## What the task asks
Recast the listing, from the line containing "Task: Select the 耐心疏导 circle badge" down through the line containing "click(x=161, y=533)", as a Markdown table with a Row column numbering each line and a Line column holding it. Skip any blank lines.

## Data section

------------------------------

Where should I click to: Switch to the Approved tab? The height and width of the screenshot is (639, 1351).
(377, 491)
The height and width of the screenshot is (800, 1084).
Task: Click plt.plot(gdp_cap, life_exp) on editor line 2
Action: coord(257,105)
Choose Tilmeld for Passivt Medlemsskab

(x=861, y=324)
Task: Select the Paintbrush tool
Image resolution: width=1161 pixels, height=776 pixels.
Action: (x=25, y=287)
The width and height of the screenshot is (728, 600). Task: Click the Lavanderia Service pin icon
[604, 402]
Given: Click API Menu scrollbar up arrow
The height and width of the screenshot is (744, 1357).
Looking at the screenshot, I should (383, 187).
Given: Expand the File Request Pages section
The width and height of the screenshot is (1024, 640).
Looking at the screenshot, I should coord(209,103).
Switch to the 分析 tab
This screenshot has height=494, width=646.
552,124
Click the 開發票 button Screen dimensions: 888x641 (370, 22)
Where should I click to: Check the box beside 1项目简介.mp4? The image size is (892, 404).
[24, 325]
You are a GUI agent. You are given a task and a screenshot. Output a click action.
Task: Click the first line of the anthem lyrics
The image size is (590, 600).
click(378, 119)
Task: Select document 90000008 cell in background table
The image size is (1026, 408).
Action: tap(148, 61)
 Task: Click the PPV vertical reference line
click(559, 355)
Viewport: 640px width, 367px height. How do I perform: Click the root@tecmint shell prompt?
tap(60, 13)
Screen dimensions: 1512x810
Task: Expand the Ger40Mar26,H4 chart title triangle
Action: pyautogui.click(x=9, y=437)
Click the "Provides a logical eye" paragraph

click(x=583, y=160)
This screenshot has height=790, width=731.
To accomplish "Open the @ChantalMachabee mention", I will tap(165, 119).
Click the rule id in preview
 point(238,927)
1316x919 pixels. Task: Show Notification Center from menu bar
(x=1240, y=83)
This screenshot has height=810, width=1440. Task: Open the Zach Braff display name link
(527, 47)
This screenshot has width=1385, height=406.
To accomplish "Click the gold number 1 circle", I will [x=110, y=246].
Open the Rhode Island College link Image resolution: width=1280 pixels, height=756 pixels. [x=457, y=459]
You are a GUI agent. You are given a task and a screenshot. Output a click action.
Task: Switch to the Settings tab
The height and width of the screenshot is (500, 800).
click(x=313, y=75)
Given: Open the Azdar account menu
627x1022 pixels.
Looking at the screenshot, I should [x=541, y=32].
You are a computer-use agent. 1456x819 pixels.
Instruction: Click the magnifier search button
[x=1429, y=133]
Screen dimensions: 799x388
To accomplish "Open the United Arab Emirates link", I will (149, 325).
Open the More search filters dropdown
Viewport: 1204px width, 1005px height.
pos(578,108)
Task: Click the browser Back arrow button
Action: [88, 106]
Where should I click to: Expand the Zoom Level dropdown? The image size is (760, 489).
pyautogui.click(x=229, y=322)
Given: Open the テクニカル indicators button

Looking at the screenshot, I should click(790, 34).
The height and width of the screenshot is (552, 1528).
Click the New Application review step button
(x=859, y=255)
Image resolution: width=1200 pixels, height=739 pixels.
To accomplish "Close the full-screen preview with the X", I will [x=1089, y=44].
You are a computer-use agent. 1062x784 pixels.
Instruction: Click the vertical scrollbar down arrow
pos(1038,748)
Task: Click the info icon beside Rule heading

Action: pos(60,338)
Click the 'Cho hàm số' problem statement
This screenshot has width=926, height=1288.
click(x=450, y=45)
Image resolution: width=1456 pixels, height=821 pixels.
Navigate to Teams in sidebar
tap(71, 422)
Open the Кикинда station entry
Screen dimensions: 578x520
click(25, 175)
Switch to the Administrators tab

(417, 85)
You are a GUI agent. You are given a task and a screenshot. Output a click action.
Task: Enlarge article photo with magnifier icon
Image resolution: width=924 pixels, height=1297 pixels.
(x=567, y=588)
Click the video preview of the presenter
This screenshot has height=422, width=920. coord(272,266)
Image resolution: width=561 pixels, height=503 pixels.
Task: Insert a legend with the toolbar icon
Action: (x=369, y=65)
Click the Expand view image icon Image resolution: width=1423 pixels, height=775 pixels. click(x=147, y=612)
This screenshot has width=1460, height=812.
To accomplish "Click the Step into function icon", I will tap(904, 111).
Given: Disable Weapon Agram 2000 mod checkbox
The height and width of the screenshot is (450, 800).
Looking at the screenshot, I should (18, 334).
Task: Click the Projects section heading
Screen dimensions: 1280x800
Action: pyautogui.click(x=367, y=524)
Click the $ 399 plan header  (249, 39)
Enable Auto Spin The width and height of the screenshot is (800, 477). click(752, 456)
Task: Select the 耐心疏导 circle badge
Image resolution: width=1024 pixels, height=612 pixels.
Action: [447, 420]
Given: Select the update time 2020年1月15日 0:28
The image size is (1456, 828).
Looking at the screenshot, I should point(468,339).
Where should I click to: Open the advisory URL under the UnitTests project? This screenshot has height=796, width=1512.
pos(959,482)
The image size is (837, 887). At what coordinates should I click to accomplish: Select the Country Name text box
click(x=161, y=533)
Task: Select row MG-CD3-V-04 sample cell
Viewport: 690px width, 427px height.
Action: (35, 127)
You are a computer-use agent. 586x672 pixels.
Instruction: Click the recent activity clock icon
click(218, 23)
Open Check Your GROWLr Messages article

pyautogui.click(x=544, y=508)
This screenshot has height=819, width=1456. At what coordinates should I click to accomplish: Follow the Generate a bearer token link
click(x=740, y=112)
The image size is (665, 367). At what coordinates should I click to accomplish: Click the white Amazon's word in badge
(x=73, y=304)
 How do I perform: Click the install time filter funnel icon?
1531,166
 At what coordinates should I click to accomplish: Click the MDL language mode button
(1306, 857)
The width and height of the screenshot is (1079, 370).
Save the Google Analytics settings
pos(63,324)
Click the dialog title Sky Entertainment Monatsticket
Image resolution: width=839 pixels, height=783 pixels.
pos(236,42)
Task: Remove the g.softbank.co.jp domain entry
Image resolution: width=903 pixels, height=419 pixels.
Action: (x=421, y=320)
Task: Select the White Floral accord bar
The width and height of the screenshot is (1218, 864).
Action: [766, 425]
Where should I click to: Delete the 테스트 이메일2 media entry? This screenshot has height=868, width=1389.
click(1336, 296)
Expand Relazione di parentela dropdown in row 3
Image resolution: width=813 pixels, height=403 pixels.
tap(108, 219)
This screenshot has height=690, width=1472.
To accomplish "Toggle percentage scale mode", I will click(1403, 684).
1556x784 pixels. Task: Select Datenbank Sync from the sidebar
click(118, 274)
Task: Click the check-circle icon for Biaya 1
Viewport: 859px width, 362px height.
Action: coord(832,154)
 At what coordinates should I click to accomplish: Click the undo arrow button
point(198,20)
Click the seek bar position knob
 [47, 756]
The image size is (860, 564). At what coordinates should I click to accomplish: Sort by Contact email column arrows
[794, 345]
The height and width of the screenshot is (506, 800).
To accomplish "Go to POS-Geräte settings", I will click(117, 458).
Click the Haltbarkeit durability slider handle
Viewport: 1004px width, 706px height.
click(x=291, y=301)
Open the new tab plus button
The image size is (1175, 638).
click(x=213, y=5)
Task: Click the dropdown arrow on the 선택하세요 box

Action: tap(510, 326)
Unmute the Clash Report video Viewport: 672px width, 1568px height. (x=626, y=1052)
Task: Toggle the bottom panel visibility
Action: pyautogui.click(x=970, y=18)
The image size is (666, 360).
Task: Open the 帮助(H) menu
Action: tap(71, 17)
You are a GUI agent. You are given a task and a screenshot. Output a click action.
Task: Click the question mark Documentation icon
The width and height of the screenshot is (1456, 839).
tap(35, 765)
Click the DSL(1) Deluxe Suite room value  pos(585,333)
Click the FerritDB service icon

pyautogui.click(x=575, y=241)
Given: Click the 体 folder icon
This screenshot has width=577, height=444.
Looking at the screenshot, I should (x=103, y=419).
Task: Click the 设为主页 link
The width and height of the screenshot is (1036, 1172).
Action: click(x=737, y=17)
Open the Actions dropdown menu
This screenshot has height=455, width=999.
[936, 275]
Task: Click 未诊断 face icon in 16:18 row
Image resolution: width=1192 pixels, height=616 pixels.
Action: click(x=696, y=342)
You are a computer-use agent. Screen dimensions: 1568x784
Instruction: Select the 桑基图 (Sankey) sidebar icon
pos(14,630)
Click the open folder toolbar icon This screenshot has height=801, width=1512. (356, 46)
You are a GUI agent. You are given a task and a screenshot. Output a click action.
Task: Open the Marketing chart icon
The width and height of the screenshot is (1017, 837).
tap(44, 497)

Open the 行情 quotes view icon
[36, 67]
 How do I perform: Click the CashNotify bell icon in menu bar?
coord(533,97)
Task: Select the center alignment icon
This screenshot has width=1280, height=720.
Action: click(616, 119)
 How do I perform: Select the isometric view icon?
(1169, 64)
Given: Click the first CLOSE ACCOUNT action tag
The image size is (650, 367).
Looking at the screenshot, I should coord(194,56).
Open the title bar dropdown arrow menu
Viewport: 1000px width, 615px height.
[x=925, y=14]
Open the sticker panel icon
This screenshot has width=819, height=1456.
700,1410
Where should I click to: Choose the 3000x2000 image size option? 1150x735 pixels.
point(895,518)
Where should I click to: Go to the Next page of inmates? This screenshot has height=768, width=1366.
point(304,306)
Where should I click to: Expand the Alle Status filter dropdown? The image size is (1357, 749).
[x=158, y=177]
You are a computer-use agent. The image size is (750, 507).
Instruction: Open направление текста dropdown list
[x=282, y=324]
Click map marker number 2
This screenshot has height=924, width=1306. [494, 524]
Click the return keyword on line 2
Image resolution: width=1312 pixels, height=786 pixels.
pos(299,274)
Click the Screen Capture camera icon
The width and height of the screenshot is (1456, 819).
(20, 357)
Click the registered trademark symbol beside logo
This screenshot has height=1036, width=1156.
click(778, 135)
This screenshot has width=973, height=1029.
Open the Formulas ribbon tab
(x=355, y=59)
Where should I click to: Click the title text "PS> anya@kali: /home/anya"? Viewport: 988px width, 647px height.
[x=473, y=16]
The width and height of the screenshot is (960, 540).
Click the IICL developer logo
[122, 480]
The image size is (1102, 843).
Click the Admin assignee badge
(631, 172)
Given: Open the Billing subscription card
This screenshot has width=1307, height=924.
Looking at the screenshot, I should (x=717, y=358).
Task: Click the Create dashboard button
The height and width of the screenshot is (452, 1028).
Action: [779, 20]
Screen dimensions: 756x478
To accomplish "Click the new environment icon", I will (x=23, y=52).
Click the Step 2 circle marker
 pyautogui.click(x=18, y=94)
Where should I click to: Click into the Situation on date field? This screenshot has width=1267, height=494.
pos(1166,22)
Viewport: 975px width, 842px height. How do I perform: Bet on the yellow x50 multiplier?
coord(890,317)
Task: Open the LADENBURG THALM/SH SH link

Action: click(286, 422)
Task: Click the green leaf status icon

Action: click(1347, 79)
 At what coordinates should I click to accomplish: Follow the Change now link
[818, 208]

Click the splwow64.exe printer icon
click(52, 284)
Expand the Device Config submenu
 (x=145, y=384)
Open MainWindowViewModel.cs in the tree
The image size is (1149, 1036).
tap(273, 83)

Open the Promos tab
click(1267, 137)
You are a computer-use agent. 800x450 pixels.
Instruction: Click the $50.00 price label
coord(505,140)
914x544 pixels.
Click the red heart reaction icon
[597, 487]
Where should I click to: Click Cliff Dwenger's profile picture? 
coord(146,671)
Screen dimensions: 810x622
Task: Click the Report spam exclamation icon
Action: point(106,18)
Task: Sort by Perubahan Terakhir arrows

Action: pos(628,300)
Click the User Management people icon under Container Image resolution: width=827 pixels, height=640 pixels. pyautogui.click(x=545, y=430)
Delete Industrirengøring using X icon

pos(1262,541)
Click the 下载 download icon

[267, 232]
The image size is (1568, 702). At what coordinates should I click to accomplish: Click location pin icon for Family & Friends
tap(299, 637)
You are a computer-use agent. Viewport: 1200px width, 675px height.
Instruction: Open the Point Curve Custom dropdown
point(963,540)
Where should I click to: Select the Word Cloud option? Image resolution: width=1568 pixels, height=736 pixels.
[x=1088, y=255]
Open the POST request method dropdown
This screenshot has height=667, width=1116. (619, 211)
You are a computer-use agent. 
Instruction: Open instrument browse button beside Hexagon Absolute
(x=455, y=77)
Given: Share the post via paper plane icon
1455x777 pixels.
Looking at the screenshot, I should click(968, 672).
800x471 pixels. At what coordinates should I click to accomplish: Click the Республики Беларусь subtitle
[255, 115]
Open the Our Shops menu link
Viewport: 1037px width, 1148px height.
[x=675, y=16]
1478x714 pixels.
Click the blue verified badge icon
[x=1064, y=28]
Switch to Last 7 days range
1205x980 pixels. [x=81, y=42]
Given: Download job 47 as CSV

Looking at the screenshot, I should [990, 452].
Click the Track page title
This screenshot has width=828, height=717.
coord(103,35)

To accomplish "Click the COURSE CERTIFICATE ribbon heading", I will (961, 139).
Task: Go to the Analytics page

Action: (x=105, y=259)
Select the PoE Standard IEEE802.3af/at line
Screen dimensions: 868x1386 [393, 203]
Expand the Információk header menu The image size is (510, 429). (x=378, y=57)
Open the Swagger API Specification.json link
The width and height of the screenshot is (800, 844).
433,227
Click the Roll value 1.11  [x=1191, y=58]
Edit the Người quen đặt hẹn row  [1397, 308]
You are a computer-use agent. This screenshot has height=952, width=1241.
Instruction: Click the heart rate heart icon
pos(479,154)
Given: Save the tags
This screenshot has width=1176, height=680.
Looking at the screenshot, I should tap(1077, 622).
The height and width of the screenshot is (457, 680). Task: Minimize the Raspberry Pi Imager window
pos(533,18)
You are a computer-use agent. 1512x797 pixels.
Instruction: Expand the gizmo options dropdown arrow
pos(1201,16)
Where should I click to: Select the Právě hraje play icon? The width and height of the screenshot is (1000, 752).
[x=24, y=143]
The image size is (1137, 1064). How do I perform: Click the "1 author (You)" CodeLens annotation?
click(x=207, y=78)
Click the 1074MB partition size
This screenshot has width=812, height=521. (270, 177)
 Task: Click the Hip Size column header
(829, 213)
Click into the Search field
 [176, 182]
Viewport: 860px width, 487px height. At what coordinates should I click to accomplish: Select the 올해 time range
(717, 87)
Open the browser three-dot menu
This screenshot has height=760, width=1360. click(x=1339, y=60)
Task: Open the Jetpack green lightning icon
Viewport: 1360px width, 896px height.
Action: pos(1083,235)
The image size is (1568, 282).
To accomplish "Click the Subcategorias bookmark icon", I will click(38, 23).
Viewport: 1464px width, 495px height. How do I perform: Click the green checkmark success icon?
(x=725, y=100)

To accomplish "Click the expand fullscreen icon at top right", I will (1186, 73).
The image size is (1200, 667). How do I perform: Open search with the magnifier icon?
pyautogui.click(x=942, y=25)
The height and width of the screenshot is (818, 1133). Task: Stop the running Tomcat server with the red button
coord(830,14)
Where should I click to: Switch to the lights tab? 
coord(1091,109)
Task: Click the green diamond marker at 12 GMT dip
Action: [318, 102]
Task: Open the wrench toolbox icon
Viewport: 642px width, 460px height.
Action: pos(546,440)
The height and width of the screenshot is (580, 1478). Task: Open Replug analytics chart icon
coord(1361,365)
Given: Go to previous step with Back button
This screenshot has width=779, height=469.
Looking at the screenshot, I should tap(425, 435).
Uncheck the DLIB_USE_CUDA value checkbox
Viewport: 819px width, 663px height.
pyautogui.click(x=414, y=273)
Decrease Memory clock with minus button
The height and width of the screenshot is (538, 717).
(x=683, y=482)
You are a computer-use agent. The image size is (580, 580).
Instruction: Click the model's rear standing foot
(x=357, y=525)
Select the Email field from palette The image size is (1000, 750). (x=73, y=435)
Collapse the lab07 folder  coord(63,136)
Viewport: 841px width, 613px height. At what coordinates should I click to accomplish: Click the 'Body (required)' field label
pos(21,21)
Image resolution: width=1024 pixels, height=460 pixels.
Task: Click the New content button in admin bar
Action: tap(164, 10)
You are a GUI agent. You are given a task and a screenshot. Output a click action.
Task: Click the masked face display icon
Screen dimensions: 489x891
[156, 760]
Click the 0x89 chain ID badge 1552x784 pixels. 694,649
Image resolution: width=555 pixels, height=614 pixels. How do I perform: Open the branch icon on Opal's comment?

------------------------------

## Written reply
| Row | Line |
|---|---|
| 1 | Task: Select the 耐心疏导 circle badge |
| 2 | Image resolution: width=1024 pixels, height=612 pixels. |
| 3 | Action: [447, 420] |
| 4 | Given: Select the update time 2020年1月15日 0:28 |
| 5 | The image size is (1456, 828). |
| 6 | Looking at the screenshot, I should point(468,339). |
| 7 | Where should I click to: Open the advisory URL under the UnitTests project? This screenshot has height=796, width=1512. |
| 8 | pos(959,482) |
| 9 | The image size is (837, 887). At what coordinates should I click to accomplish: Select the Country Name text box |
| 10 | click(x=161, y=533) |